Sir Christopher Lee, 93
There aren’t many people who can claim to have had as varied a life as Sir Christopher Lee, who passed away at the age of 93 last year. A World War II veteran, Lee went on to become a hugely successful actor in countless films including playing Dracula in Hammer Horror and Saruman in the Lord of the Rings and Hobbit trilogies. Other notable work include playing a Bond villain in The Man With the Golden Gun (1974) and six Tim Burton movies. Lee, who could speak eight languages, was also known as a musician and became the oldest heavy metal artist in recent years after releasing a symphonic metal album in 2010. Few people can claim to have had such a long or as varied of a career as Sir Christopher, who will be fondly remembered by many for different things.
James Horner, 61
Hollywood composer James Horner tragically died when he crashed his personal plane last year in an accident at the age of 61. Horner was well known in Hollywood since the 1980s and has composed soundtracks for countless films, including Titanic (1994), the best selling orchestral soundtrack of all time. He had composed two soundtracks in 2015 for Southpaw and The 33. His absence is sure to be felt across the industry, and he is surivived by his wife and two children.
Cilla Black, 72
The UK was again left stunned as it lost another national treasure when Cilla Black died suddenly at her Spanish Villa, aged 72. With a career spanning 52 years in music and television, Cilla was a household name and the nation was devestated by the loss. She left behind three sons, her husband of 30 years Bobby Wills died in 1999. Friends with The Beatles, Liverpool lass Cilla was the best selling female artist in the UK during the 1960s with 15 albums and 37 singles. She then became well known as a television host with shows such as Blind Date from 1985 to 2003.
Wes Craven, 76
One of the kings of the horror industry was lost last year at the age of 76. Best known for horror and slasher films, Craven was the man behind A Nightmare on Elm Street (1984), as well as the Scream franchise (1994-2011) and other films such as The Hills Have Eyes (1977) and The Last House on the Left (1972). Craven worked in the porn industry before getting into directing horror. The genre has lost one of the true greats – but Freddy Kreuger will live on to remind us of his genius.

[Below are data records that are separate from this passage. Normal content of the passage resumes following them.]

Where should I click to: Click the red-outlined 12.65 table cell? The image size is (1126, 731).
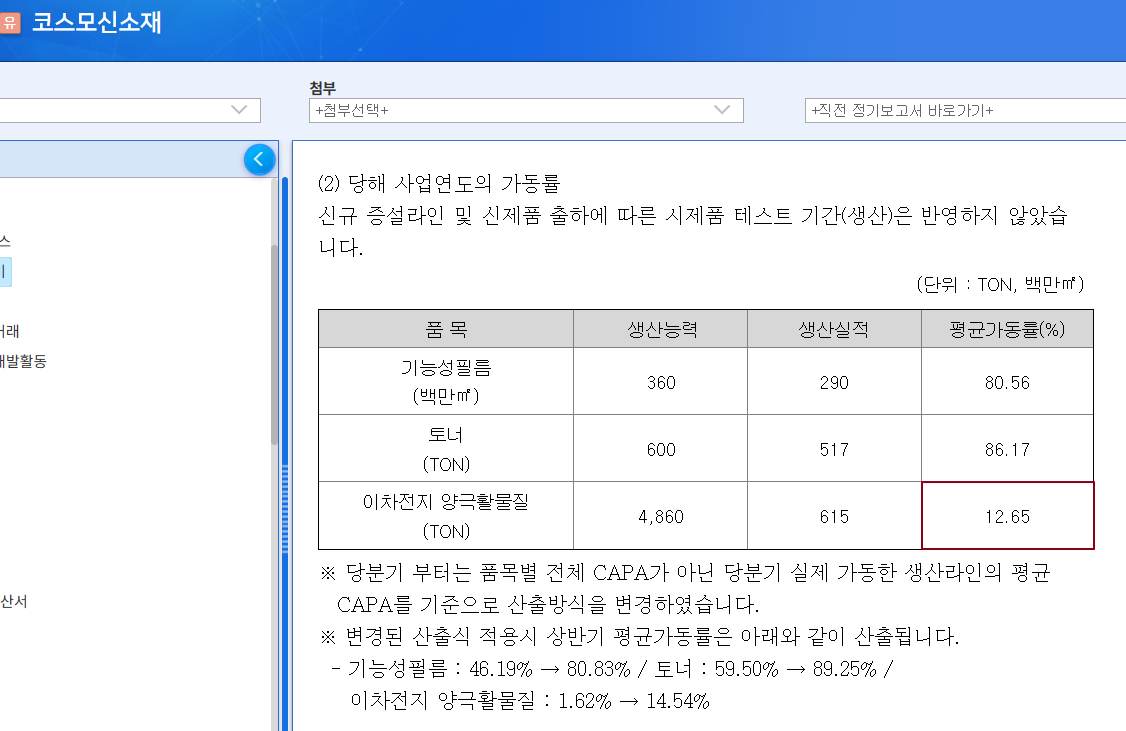point(1007,515)

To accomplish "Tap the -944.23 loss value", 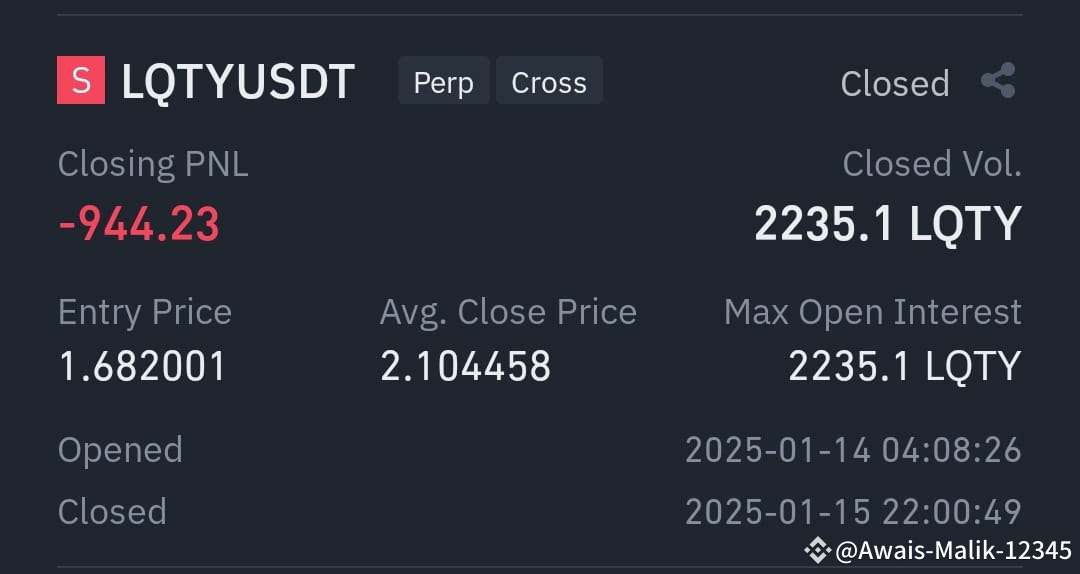I will click(139, 224).
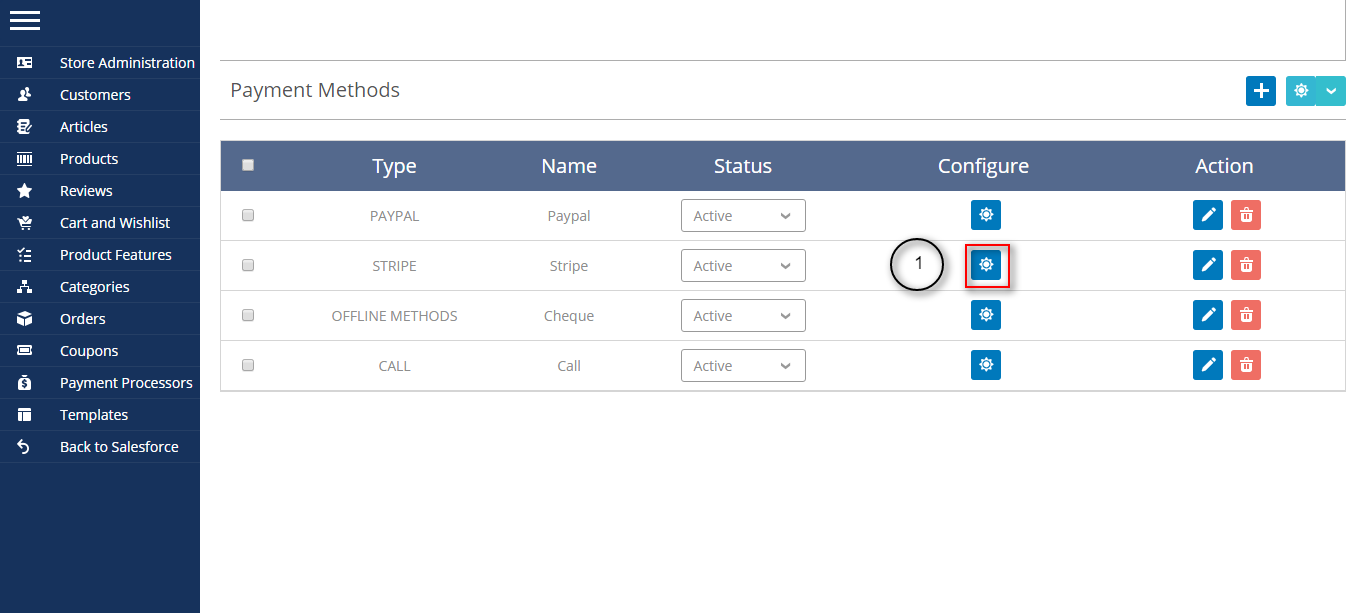
Task: Go to Store Administration menu
Action: (x=127, y=63)

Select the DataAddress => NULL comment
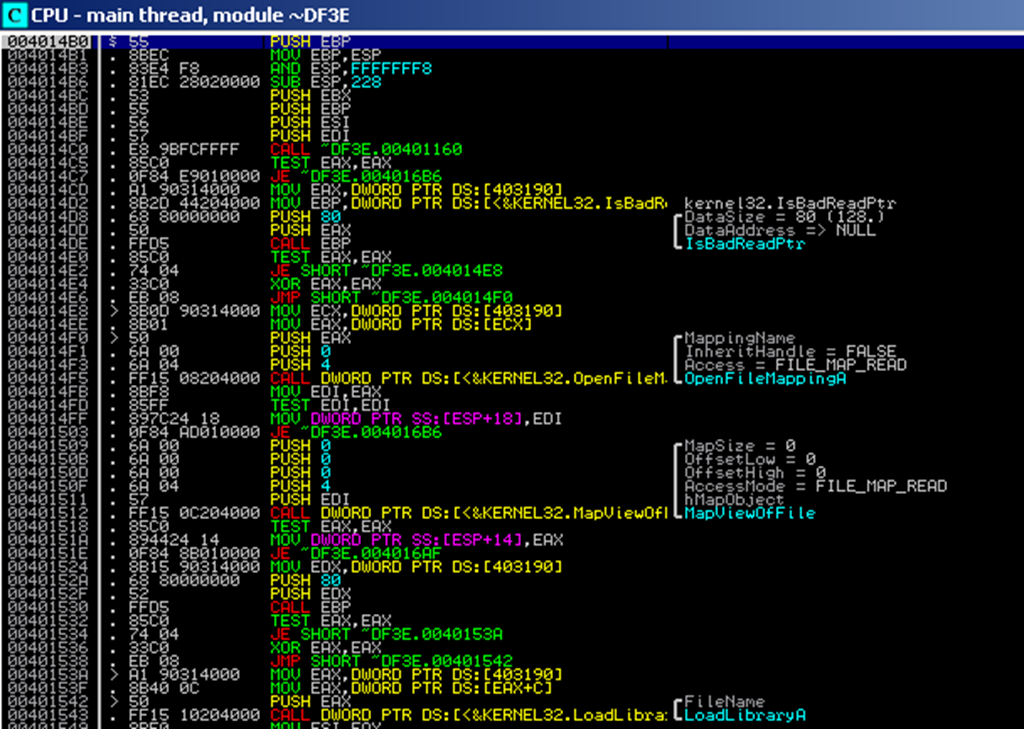coord(779,230)
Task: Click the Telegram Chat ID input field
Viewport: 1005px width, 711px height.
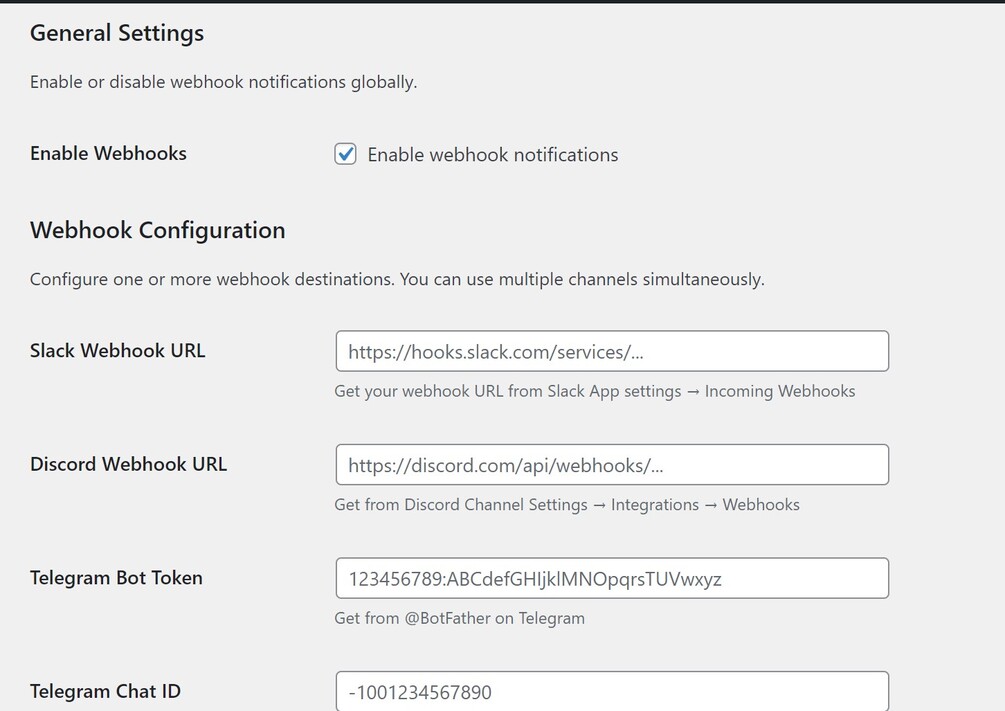Action: [612, 691]
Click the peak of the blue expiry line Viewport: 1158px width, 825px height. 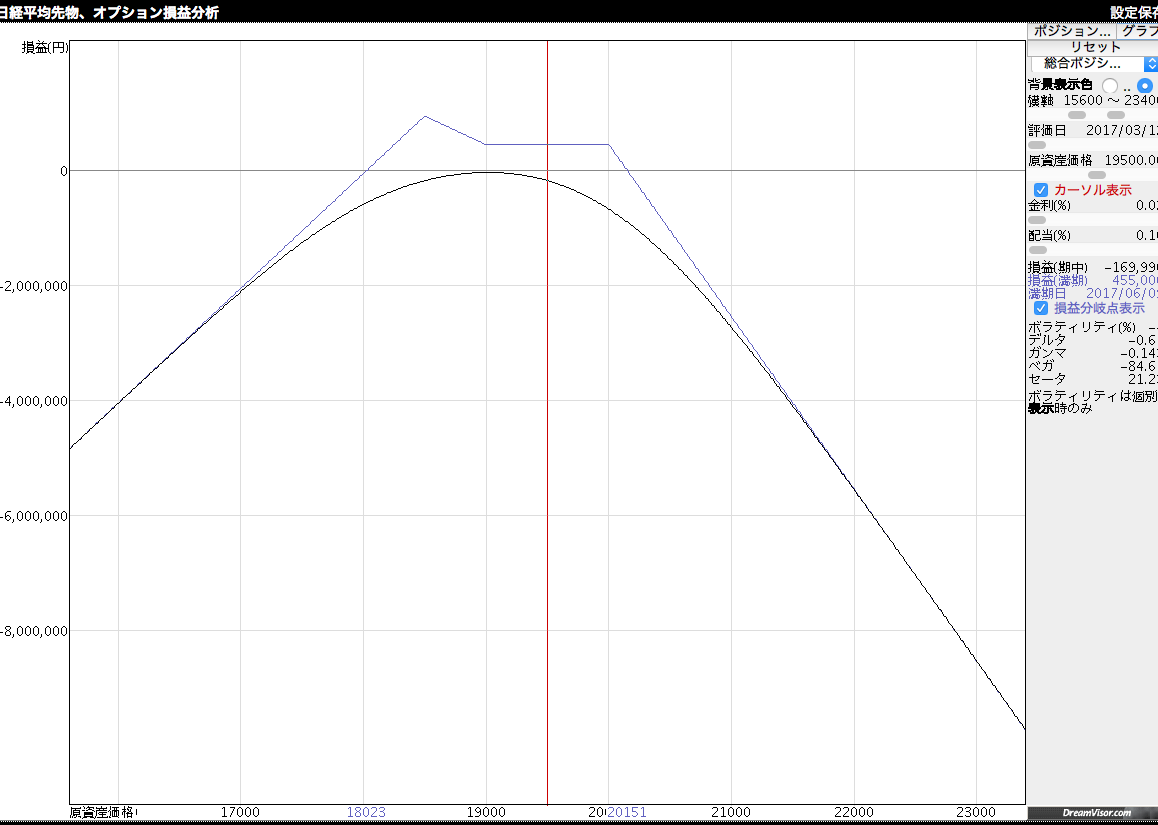pos(425,116)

2015 also saw the loss of Still Alice (2014) director Richard Glatzer, 63, who suffered ALS; Everybody Loves Raymond child star Sawyer Sweeten, 19; Bestselling novelist Jackie Collins, 77; Original Leatherface in The Texas Chainsaw Massacre (1974) Gunnar Hanses, 68; Stone Temple Pilots and Velvet Revolver frontman Scott Weiland, 48 and Motorhead frontman Ian ‘Lemmy’ Kilminster, 70, among countless others – RIP.